[[ SUPPLIED DATA open ]]

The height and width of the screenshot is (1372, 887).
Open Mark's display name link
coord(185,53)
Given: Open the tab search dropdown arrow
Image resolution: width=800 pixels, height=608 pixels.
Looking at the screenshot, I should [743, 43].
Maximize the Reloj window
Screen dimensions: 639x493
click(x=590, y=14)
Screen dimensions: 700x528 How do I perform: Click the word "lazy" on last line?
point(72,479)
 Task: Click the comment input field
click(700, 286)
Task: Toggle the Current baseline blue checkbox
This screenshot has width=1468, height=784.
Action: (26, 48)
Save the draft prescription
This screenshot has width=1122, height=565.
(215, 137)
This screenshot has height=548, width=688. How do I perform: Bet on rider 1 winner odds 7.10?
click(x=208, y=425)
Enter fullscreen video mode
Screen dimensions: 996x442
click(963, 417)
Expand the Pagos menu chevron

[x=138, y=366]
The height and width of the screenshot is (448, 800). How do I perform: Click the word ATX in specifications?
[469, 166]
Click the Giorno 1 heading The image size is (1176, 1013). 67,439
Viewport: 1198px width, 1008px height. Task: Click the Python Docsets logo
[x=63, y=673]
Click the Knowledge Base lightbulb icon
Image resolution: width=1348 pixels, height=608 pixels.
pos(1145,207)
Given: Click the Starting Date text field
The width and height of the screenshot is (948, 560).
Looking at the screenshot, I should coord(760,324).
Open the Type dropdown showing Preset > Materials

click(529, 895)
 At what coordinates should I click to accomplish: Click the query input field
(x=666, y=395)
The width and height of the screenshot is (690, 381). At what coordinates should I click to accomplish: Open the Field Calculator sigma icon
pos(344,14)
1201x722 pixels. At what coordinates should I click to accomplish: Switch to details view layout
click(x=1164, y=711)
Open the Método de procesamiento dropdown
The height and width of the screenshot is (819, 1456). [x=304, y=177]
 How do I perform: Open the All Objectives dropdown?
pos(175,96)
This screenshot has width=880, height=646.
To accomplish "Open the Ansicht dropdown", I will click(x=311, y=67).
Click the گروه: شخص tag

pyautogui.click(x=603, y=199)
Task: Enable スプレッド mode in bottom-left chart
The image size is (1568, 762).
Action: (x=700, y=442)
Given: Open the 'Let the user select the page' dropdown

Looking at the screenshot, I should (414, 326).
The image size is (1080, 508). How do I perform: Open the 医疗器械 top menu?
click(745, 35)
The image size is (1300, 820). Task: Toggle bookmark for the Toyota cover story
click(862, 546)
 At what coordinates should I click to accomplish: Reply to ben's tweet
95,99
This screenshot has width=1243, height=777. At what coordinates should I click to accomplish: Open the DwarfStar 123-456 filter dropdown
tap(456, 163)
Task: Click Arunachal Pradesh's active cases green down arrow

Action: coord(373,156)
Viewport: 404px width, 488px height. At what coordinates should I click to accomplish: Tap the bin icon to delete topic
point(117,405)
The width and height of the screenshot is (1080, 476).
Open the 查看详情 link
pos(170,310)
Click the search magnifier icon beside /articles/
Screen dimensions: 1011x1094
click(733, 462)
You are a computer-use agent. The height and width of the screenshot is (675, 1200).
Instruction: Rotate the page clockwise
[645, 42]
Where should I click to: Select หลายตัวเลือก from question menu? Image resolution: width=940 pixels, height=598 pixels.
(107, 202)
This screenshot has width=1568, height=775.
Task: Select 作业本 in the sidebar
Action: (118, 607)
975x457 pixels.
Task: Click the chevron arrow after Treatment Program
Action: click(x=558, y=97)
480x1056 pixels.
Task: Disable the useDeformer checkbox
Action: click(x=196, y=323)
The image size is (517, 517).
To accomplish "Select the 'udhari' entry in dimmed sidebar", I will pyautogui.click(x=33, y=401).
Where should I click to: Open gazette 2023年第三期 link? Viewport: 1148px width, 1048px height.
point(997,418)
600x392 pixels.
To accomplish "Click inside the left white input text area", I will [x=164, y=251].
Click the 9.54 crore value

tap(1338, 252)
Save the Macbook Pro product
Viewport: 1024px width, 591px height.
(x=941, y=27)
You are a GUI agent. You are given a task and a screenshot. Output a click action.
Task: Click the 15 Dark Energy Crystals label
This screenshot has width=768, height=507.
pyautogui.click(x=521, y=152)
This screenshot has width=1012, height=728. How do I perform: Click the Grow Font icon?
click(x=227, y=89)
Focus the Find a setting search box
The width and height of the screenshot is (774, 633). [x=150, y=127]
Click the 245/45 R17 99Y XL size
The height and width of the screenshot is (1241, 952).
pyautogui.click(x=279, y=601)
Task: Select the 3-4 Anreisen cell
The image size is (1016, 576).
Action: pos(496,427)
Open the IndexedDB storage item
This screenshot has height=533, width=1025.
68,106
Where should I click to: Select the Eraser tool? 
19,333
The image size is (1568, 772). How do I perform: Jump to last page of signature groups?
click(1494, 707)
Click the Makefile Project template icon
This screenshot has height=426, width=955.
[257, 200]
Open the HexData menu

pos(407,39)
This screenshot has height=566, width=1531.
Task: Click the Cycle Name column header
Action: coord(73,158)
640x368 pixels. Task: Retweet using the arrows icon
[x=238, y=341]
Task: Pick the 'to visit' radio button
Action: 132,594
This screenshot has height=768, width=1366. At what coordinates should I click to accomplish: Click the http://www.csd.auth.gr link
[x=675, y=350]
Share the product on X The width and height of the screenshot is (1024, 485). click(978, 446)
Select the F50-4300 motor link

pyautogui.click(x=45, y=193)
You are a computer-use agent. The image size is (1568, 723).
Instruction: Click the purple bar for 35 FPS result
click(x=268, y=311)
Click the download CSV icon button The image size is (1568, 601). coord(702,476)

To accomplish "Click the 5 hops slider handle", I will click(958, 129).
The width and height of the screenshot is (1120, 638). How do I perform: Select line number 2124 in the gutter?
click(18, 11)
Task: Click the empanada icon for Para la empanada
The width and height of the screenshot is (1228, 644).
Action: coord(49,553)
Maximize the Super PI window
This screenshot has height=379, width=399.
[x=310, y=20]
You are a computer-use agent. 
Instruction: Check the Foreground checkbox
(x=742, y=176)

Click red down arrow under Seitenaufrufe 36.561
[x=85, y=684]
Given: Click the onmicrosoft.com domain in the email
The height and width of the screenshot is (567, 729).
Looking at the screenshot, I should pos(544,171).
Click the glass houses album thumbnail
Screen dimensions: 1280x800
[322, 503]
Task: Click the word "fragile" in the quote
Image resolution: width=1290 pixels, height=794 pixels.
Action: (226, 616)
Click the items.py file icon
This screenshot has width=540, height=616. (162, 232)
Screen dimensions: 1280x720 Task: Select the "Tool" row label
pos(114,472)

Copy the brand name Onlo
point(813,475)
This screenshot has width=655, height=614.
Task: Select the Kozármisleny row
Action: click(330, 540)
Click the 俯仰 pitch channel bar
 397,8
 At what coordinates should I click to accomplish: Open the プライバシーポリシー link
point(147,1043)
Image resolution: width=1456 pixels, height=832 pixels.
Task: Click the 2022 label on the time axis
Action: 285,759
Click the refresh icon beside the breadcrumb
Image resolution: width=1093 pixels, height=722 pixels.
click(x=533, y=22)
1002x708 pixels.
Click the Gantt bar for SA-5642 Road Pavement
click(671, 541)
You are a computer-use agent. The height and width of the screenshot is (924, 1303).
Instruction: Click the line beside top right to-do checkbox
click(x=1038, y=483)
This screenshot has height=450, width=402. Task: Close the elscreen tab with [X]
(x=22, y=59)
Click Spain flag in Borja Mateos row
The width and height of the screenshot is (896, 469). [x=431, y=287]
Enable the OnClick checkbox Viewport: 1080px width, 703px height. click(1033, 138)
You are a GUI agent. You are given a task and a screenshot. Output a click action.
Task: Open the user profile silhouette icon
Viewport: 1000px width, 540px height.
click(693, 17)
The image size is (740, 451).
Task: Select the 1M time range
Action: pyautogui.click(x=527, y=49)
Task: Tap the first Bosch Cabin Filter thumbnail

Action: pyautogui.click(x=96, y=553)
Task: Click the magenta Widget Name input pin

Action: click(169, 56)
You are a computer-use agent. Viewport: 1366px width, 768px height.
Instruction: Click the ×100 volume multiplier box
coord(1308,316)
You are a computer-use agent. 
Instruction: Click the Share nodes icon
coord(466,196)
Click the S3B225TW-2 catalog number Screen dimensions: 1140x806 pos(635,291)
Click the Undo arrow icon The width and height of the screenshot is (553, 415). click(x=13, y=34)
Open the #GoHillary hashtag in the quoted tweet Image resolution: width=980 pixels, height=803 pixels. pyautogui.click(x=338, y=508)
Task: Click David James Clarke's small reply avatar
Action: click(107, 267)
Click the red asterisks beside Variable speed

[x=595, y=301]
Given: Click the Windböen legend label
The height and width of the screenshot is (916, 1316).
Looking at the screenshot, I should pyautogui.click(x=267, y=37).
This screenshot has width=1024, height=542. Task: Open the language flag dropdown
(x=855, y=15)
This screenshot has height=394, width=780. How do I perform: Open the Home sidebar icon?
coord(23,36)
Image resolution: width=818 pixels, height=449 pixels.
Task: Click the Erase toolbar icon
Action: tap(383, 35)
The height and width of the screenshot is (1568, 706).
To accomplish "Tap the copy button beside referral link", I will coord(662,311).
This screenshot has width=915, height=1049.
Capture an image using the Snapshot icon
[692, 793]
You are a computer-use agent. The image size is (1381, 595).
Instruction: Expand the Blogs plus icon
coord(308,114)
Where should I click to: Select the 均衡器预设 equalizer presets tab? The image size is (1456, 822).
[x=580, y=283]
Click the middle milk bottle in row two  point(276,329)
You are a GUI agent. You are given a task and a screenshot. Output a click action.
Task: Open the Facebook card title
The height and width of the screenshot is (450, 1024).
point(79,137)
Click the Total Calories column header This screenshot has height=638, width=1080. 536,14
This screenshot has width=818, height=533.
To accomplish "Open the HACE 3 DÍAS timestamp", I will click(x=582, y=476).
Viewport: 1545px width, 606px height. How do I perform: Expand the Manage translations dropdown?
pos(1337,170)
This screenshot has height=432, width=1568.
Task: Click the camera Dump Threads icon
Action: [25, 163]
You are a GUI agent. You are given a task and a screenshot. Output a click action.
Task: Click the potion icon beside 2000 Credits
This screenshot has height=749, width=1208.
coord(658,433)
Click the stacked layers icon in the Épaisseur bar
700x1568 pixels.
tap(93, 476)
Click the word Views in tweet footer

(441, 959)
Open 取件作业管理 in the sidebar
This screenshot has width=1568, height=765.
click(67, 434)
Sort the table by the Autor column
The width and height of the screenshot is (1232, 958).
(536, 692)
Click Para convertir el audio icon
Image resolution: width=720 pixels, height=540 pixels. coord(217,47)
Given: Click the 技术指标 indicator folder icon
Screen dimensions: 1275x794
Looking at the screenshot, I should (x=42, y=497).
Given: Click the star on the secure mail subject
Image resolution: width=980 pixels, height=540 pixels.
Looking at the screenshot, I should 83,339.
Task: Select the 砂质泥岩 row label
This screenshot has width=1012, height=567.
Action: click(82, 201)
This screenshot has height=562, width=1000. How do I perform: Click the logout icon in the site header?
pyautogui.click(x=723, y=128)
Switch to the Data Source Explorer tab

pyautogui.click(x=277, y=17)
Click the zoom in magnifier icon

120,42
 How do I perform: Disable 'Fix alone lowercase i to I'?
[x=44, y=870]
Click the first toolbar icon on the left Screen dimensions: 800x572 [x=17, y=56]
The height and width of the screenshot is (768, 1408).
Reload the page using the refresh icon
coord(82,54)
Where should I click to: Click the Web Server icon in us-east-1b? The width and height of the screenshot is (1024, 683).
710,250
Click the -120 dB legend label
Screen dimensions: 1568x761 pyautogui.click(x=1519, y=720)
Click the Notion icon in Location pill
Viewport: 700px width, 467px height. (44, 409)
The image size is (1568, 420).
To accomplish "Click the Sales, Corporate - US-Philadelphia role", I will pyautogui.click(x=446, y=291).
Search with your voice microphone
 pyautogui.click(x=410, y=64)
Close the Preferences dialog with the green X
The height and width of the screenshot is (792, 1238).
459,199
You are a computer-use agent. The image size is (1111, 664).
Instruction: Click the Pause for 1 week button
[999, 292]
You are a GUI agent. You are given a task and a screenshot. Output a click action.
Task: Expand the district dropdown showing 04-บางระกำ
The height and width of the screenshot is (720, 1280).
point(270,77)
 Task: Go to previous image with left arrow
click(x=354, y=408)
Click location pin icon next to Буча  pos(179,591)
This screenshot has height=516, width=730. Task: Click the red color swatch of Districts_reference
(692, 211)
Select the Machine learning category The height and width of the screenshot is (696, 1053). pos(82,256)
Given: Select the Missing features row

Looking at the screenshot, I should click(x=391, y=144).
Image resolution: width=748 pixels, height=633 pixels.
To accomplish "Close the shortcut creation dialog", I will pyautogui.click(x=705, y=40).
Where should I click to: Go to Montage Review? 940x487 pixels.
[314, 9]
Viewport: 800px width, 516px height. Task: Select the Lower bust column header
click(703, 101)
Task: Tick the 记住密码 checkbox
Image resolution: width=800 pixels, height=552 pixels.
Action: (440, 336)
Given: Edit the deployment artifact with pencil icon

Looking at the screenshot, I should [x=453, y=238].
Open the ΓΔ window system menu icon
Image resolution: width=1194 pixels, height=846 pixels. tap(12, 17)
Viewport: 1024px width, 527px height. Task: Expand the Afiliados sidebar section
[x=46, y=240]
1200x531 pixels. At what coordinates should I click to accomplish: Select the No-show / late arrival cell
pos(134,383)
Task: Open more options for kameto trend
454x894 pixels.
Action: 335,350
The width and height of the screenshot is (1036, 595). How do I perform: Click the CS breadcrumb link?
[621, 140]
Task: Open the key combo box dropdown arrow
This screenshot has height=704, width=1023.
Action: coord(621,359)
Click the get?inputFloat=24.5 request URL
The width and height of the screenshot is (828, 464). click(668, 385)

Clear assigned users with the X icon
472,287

[[ SUPPLIED DATA closed ]]

- **WORK REQUIRED**:
Both the line containing "Instruction: Click the Share nodes icon" and the line containing "You are a computer-use agent. The image size is (1381, 595)." belong in the answer. Print them and every line above that falls between them exactly, and no others.

- **WRITTEN ANSWER**:
Instruction: Click the Share nodes icon
coord(466,196)
Click the S3B225TW-2 catalog number Screen dimensions: 1140x806 pos(635,291)
Click the Undo arrow icon The width and height of the screenshot is (553, 415). click(x=13, y=34)
Open the #GoHillary hashtag in the quoted tweet Image resolution: width=980 pixels, height=803 pixels. pyautogui.click(x=338, y=508)
Task: Click David James Clarke's small reply avatar
Action: click(107, 267)
Click the red asterisks beside Variable speed

[x=595, y=301]
Given: Click the Windböen legend label
The height and width of the screenshot is (916, 1316).
Looking at the screenshot, I should pyautogui.click(x=267, y=37).
This screenshot has width=1024, height=542. Task: Open the language flag dropdown
(x=855, y=15)
This screenshot has height=394, width=780. How do I perform: Open the Home sidebar icon?
coord(23,36)
Image resolution: width=818 pixels, height=449 pixels.
Task: Click the Erase toolbar icon
Action: tap(383, 35)
The height and width of the screenshot is (1568, 706).
To accomplish "Tap the copy button beside referral link", I will coord(662,311).
This screenshot has width=915, height=1049.
Capture an image using the Snapshot icon
[692, 793]
You are a computer-use agent. The image size is (1381, 595).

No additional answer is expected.